Commandites - La mascarade se poursuivra

Alfonso Gagliano
Photo: Alfonso Gagliano

Ottawa — Que ceux qui sont las du scandale des commandites se le tiennent pour dit: ce n'est pas fini. Les Chuck Guité, Alfonso Gagliano et autres personnages désormais célèbres de ce feuilleton politique seront une fois de plus appelés à témoigner devant les députés fédéraux. Les élus siégeant au comité parlementaire des Comptes publics entendent en effet convoquer sous peu les personnes qui, en apparence, leur auraient menti lors de leur première comparution, en 2004. Les députés n'ont pas encore choisi les personnes qui seront invitées, mais on parle d'une «poignée» de personnes (environ une demi-douzaine). Il semble à peu près certain que l'ex-fonctionnaire Chuck Guité et l'ancien ministre et ambassadeur Alfonso Gagliano soient du lot.

«Pour reprendre l'expression de Rob Walsh [conseiller juridique du comité parlementaire] à propos de Chuck Guité: "Pourquoi pendre un homme qui est déjà mort?"», a lancé au Devoir le député conservateur John Williams. «En effet, que peut-il arriver de plus à quelqu'un qui est déjà en prison? Mais tous ne sont pas en prison. Et les autres devront venir expliquer pourquoi ils ont répondu une chose puis son contraire à une même question. Ces gens ont des réputations à protéger, et ce n'est jamais plaisant de venir s'expliquer devant vous [les journalistes], les députés, les caméras de télévision.»

John Williams siège au Comité des comptes publics, mais c'est lui qui le présidait en 2004 lorsque les élus à Ottawa avaient entrepris de faire toute la lumière sur le programme de commandites. Les comparutions de tous les acteurs de ce programme s'étaient multipliées, allant des ministres s'étant succédé à la tête des Travaux publics en passant par les hauts fonctionnaires, les conseillers politiques et même une médaillée olympique. Les activités de ce comité avaient occupé le devant de la scène politique fédérale pendant plusieurs semaines.

Or plusieurs de ces personnes ont par la suite comparu devant le juge John Gomery et, dans certains cas, leur version des faits a été radicalement différente. Les députés veulent donc s'attaquer à cette question, ne serait-ce que pour envoyer le message suivant: une comparution en comité parlementaire, c'est du sérieux, et on ne peut pas y raconter des bobards impunément.

Une équipe de cinq recherchistes a ainsi complété l'analyse — non divulguée au public — d'une trentaine de pages dans laquelle on compare les versions des témoins et souligne leurs «contradictions». La semaine prochaine, les députés se réuniront à huis clos pour déterminer les sanctions à imposer dans chacun des cas. Si on décide de convoquer ces gens à nouveau (M. Williams est certain que ce sera la solution envisagée pour plusieurs de ces cas), alors le témoignage se fera en public.

«La raison pour laquelle nous tiendrons notre réunion initiale en privé est que nous ne voulons pas donner à ces gens l'occasion de savoir ce qu'on leur reproche ni le temps de se préparer pour contourner nos questions», a expliqué David Christopherson, député du NPD et membre de ce comité.

Au-delà de ces comparutions, les députés devront décider quoi faire pour sévir contre les menteurs démasqués.
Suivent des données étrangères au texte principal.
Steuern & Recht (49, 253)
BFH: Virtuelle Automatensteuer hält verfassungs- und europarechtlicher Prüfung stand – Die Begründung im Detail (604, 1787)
Au moins deux possibilités s'offrent à eux: poursuivre en justice les fautifs pour «faux témoignage», ce qui constituerait une première historique au Canada, ou alors déclarer qu'ils ont commis un «outrage» envers le Parlement. Mercredi soir, les députés se sont fait dire par des conseillers juridiques de la Chambre des communes que la première option serait «difficile».

On se rappellera qu'au début de la commission Gomery, les avocats d'Alfonso Gagliano et de Jean Pelletier avaient réclamé l'accès au témoignage de Chuck Guité devant le Comité des comptes publics fédéral pour qu'il réponde de ses contradictions apparentes. Faisant valoir ses privilèges parlementaires, le comité avait refusé. Tout ce qui est dit à la Chambre des communes et, par extension, en comité parlementaire ne peut pas être retenu contre qui que ce soit dans une cause portée devant les tribunaux.

Aujourd'hui, le député John Williams se félicite de la tournure des événements. «Nous donnons une leçon au juge Gomery. Il disait qu'à cause de nous, il serait impossible que les gens répondent de leurs témoignages contradictoires, mais nous lui prouvons que ce n'est pas vrai. Nous, au Comité des comptes publics, allons faire quelque chose.»

Chuck Guité en appelle de sa peine de 42 mois de prison imposée en octobre dernier. Il est libre en attendant le procès. À la blague, M. Williams a lancé ceci: «J'espère qu'il n'aura pas à comparaître [devant nous] en tenue de prisonnier!»